Directions: Within the records, how many lines hold the word "address"? State that number alone.

------------------------------------------------------------

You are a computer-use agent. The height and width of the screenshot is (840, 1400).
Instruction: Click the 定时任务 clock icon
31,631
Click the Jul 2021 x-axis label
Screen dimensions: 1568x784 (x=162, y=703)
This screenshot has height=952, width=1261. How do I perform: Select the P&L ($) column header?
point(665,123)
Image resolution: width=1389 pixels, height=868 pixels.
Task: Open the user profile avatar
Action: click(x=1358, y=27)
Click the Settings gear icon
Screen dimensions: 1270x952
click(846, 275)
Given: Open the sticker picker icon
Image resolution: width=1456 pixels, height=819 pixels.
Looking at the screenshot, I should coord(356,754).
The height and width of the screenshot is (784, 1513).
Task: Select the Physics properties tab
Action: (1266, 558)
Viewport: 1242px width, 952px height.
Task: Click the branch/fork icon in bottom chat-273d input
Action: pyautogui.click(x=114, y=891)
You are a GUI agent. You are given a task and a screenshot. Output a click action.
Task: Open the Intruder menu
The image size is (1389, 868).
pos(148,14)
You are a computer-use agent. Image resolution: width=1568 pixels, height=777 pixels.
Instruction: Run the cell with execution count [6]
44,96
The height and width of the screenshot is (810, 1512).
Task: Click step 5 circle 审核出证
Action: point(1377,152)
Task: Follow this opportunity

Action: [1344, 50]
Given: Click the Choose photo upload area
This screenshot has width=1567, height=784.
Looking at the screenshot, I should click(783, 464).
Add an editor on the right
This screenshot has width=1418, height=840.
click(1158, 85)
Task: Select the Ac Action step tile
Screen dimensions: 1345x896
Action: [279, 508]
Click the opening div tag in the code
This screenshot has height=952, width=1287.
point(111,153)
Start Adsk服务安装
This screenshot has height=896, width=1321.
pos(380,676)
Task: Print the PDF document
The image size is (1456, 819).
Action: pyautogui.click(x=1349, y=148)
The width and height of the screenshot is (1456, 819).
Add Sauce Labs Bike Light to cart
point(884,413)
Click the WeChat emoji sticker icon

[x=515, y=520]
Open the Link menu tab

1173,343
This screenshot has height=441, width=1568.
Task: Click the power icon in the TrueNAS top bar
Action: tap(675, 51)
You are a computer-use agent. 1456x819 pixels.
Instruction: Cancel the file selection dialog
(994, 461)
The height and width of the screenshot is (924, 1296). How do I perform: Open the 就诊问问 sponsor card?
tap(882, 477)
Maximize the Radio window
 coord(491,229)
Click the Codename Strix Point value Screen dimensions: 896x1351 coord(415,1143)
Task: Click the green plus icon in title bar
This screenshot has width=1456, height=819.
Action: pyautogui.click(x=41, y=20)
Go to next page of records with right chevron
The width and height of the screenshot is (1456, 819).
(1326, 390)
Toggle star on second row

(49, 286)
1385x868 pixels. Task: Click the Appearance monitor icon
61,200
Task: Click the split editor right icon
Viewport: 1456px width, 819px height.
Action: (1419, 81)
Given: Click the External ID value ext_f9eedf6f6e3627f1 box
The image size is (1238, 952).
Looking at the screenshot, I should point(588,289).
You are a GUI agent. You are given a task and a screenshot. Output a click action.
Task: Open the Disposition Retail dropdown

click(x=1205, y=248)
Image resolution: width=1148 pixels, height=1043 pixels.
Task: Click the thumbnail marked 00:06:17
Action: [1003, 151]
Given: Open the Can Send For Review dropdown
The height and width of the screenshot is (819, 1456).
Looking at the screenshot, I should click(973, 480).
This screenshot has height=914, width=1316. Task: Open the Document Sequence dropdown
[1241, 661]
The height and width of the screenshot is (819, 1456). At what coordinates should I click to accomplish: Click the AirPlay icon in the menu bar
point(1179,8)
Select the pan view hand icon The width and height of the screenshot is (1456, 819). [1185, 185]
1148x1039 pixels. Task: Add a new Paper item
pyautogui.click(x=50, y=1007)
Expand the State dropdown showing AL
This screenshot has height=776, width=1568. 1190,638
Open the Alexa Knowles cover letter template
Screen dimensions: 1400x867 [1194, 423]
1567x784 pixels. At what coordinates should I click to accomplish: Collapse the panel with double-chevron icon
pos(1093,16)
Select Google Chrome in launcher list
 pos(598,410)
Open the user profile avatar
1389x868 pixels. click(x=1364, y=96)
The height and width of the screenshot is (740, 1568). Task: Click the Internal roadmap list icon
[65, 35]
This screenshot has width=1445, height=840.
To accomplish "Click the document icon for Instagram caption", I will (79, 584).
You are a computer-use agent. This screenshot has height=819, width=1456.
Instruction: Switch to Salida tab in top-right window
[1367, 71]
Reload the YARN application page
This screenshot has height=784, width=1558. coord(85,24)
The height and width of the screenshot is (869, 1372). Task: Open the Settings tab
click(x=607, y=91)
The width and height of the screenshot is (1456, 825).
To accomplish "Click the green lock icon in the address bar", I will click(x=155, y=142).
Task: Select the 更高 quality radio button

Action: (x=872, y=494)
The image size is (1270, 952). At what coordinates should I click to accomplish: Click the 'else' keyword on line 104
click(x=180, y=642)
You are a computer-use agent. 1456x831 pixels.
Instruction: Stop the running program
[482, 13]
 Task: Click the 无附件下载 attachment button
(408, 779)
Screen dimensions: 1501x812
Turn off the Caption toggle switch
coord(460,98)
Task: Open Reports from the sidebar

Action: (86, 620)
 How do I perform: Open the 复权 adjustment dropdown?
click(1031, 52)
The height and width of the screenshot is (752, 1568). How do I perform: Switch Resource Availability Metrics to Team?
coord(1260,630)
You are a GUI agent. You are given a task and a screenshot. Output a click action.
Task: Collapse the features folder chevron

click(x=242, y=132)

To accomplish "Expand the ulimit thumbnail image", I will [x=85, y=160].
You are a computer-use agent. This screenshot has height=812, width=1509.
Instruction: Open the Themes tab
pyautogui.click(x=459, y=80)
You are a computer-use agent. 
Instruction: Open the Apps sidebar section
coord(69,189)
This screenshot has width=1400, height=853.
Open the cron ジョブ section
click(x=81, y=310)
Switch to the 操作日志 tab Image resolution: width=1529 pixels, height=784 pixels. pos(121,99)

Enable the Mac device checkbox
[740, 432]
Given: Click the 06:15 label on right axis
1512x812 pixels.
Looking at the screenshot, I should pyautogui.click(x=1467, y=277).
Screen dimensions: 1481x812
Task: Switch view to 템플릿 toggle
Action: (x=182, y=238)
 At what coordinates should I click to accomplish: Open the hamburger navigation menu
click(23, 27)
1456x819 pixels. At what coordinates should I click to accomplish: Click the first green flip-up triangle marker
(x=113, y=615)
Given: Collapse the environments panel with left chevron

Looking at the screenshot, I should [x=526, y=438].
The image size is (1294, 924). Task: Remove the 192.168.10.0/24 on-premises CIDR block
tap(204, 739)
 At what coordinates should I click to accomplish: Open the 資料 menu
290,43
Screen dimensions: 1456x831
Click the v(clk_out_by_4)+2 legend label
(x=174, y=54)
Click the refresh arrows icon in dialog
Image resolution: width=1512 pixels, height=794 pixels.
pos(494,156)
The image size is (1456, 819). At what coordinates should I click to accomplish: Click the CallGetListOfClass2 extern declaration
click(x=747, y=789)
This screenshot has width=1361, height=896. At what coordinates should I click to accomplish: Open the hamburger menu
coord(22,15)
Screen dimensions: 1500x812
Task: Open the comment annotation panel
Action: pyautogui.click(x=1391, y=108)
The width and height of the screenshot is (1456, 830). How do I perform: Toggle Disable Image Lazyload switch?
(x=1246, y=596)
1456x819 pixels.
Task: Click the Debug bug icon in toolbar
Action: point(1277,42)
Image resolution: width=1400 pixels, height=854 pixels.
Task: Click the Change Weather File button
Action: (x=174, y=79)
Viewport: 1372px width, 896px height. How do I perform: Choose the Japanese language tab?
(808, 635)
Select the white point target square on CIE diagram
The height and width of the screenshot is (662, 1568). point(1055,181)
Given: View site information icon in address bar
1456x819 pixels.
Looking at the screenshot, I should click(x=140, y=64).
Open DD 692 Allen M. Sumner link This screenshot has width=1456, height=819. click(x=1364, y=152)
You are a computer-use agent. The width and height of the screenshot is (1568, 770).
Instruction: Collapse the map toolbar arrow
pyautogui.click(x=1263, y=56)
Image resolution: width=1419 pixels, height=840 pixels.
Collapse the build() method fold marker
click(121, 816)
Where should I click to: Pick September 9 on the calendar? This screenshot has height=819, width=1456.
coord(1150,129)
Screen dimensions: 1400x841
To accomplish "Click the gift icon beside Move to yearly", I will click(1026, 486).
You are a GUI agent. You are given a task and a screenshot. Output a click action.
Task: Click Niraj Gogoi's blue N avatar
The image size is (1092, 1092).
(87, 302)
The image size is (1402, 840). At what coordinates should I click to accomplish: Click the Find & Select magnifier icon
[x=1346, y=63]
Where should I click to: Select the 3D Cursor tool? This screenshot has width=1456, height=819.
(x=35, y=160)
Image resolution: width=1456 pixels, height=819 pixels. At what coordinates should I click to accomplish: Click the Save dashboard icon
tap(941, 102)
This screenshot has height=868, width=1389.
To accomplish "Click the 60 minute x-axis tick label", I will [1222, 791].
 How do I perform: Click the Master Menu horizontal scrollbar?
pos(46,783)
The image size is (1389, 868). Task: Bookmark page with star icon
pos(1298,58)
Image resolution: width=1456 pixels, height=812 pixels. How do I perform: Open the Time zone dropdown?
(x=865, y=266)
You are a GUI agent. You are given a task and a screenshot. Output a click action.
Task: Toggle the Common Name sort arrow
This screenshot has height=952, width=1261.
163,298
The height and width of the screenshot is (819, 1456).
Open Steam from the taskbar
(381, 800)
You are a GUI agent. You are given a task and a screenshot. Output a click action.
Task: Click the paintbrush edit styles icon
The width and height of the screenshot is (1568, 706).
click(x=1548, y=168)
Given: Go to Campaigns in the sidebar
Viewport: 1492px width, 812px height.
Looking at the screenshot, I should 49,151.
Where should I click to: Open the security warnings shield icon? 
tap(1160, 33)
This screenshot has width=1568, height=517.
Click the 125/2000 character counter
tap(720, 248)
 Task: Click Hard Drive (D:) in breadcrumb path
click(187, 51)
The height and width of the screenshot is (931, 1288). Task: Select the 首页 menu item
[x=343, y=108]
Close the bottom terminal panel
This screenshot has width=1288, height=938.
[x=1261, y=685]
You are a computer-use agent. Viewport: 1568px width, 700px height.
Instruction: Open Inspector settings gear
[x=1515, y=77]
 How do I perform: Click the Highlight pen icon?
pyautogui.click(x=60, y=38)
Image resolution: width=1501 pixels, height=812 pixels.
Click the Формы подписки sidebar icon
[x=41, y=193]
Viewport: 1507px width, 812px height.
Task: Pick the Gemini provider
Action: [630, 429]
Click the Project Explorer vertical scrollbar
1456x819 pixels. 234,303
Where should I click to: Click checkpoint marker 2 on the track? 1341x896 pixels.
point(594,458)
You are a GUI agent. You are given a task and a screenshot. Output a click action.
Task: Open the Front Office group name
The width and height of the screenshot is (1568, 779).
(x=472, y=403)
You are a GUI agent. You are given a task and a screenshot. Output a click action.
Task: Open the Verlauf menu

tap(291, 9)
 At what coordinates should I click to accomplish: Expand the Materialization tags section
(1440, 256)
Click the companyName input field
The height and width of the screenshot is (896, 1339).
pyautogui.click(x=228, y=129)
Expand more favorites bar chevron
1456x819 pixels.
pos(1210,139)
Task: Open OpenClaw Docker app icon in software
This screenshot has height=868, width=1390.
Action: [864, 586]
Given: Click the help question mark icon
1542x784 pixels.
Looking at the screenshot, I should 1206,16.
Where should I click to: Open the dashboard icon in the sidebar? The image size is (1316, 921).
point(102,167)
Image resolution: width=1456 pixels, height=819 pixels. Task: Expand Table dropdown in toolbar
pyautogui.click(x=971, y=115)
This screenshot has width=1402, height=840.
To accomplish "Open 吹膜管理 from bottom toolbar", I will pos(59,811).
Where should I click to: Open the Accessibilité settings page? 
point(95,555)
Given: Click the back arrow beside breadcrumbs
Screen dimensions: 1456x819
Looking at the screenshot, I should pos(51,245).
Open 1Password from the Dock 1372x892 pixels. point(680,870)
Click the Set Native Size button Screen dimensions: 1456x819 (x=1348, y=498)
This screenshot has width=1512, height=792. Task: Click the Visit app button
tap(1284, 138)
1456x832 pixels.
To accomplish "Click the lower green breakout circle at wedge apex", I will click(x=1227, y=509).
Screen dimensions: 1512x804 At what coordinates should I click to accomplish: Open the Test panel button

------------------------------------------------------------

Result for this task: 2